### Consigne A
D'après l'intervention sur les contrôles d'identité abusifs, depuis quelle date l'article R. 434-16 est-il en vigueur ?
### Consigne B
Poursuivez l'intervention sur les contrôles d'identité abusifs en reprenant juste après sa dernière phrase.

Intervention de Jacques Bigot

Réunion du 18 mai 2016 à 14h30
Contrôles d'identité abusifs — Discussion d'une proposition de loi

Photo de Jacques BigotJacques Bigot :

Monsieur le président, madame la secrétaire d’État, mes chers collègues, les contrôles d’identité sont nécessaires : ils font partie des moyens accordés à la police et la justice pour protéger les Français. Pour autant, ils doivent être encadrés et les abus sanctionnés. Ces abus existent, il ne faut pas le nier. Tout pouvoir est susceptible d’entraîner des abus…

Madame Assassi, vous citez dans l’exposé des motifs de la proposition de loi les cinq arrêts de la cour d’appel de Paris condamnant l’État en raison de contrôles abusifs. Ces arrêts, qui font actuellement l’objet d’un pourvoi en cassation, sont éloquents sur certaines pratiques : les témoignages indiquent par exemple que, lorsque les personnes contrôlées cherchent à connaître les raisons de leur contrôle, les policiers répondent généralement : « C’est la vie ! »

Les arrêts relèvent que les contrôles étaient nécessaires et qu’il n’y a pas lieu de les remettre en cause, mais que « l’autorité publique ne peut démontrer en quoi le contrôle systématique et exclusif d’un type de population, en raison de la couleur de sa peau ou de son origine, tel qu’il a été relaté par le témoin, était justifié par des circonstances précises et particulières ».

Oui, des abus existent, et il faut les combattre ! En 2014, le Défenseur des droits a rédigé sur le sujet un excellent rapport, très complet, sur lequel je reviendrai. Le ministre de l’intérieur s’en est saisi, comme vous l’avez rappelé, madame la secrétaire d’État, pour faire en sorte que l’on puisse lutter contre ces abus. Vous venez de décrire à l’instant les solutions qui ont été mises en œuvre. Je vais d’ailleurs les reprendre pour essayer de vous convaincre, mes chers collègues, que, si le problème soulevé par la proposition de loi existe, la réponse qu’elle apporte n’est pas la bonne.

Tout d’abord, les dispositions de l’article 78-2 du code de procédure pénale, qui font l’objet d’une abondante jurisprudence, fonctionnent, même si l’on peut toujours penser qu’un texte peut toujours être complété.

Ensuite, le nouveau code de déontologie, partie intégrante du code de la sécurité intérieure, est fondamental. L’article R. 434-14 rappelle aux policiers que leur relation avec la population doit être « empreinte de courtoisie et requiert l’usage du vouvoiement ». Or le récépissé ne permettra pas de vérifier si la personne a été tutoyée ou vouvoyée. L’article R. 434-16, en vigueur depuis le 1er janvier 2014, dispose, pour sa part, que, « lorsque la loi l’autorise à procéder à un contrôle d’identité, le policier ou le gendarme ne se fonde sur aucune caractéristique physique ou aucun signe distinctif pour déterminer les personnes à contrôler, sauf s’il dispose d’un signalement précis motivant le contrôle ». Le code de la sécurité intérieure prévoit ainsi très clairement, à l’article R. 434-27, que le manquement aux principes définis par le code de déontologie expose le policier ou le gendarme à une sanction disciplinaire.

(Entrées du jeu de données)
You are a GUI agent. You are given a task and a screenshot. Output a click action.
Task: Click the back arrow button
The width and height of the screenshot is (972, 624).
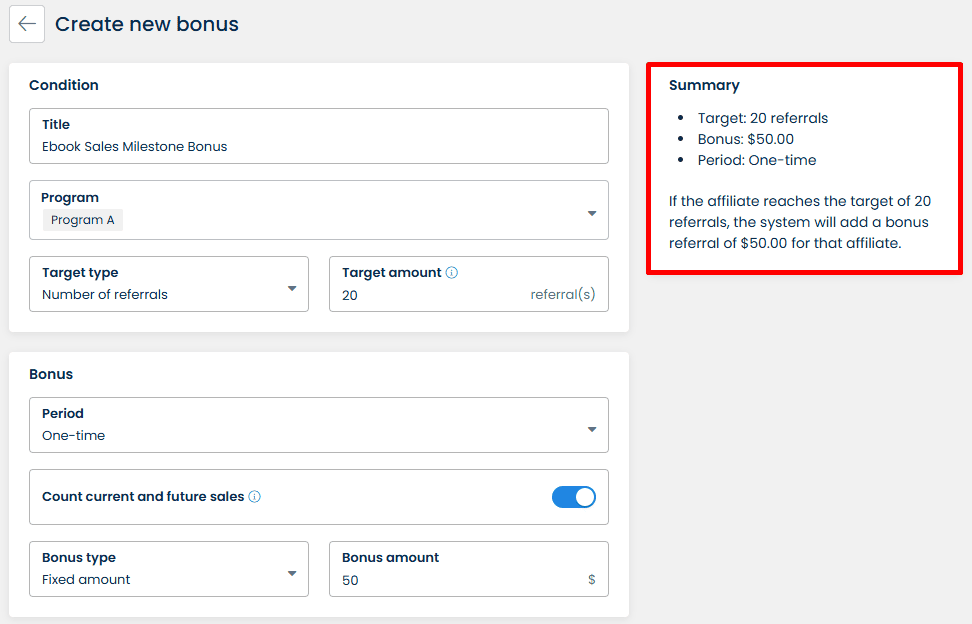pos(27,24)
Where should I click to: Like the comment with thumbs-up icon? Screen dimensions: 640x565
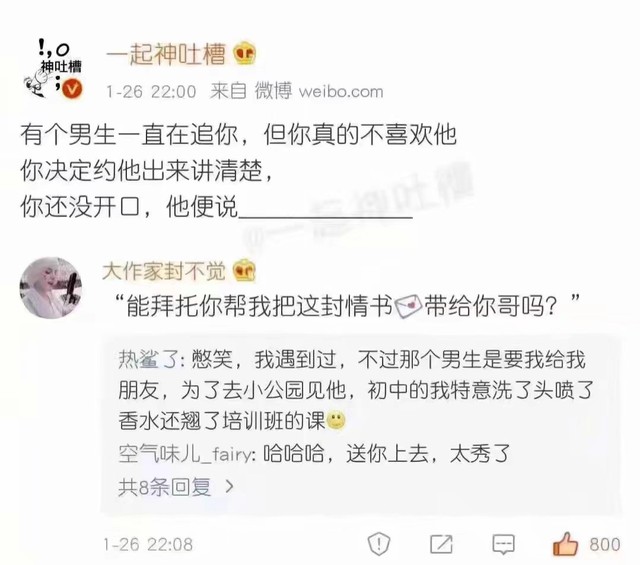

### Réponse attendue A
Depuis le 1er janvier 2014.

### Réponse attendue B
Il vaut mieux, me semble-t-il, que ces sanctions disciplinaires puissent être mises en œuvre sur l’initiative de la hiérarchie, plutôt que des associations soient obligées de saisir les juridictions pour obtenir des dommages et intérêts, comme ce fut le cas dans les affaires ayant donné lieu aux arrêts de la cour d’appel de Paris. C’est le travail qu’il faut mener, et je remercie M. le ministre de l’avoir initié. Reste que nous allons encore plus loin puisque ce code de déontologie s’accompagne d’efforts de formation. Le Défenseur des droits, dans le rapport dont il a transmis ce matin une synthèse aux membres de la commission des lois, indique bien qu'il évoque ces droits des citoyens, si importants, devant les élèves gendarmes et les policiers en formation.

Par ailleurs, en application de l’arrêté du 24 décembre 2013, le policier, comme vous l’avez rappelé, madame la secrétaire d’État, doit avoir un numéro d’identification individuel clairement visible, qui permet ensuite d’étayer les plaintes.

En outre, comme vous l’avez précisé, monsieur le rapporteur, l’article 32 du projet de loi que nous devrions adopter dans peu de temps, puisque nous sommes parvenus à un accord en CMP, permettra aux policiers d’être équipés de caméras mobiles au moment où ils effectueront le contrôle. Pour ma part, je regrette qu’un amendement proposé par le groupe socialiste, qui permettait aussi de déclencher ces caméras à la demande de la personne contrôlée, n’ait pas été adopté. Peut-être y viendrons-nous un jour…

Enfin, vous avez également évoqué, madame la secrétaire d’État, la plate-forme de signalement IGPN, mise en œuvre par arrêté du 9 mai 2014. Aujourd’hui, les signalements effectués à cette plate-forme restent sans doute encore trop peu nombreux par rapport aux incidents qui peuvent exister. Encourageons nos concitoyens à l’utiliser pour permettre la mise en œuvre effective du code de déontologie. C’est ainsi qu’il faut agir et c’est ainsi que le ministre de l’intérieur souhaite que l’on agisse, respectant ainsi les engagements du Président de la République sur le respect des procédures – ces arrêtés relatifs à la déontologie et à la discipline des forces de l’ordre relèvent aussi de la procédure.

Venons-en maintenant aux solutions qui sont proposées dans votre texte, madame Assassi. L’article 1er de la proposition de loi apporte trois réponses.

La première est de modifier le texte de l’article 78-2 du code de procédure pénale, en remplaçant les mots « raisons plausibles de soupçonner » par les mots « raisons objectives et individualisées ».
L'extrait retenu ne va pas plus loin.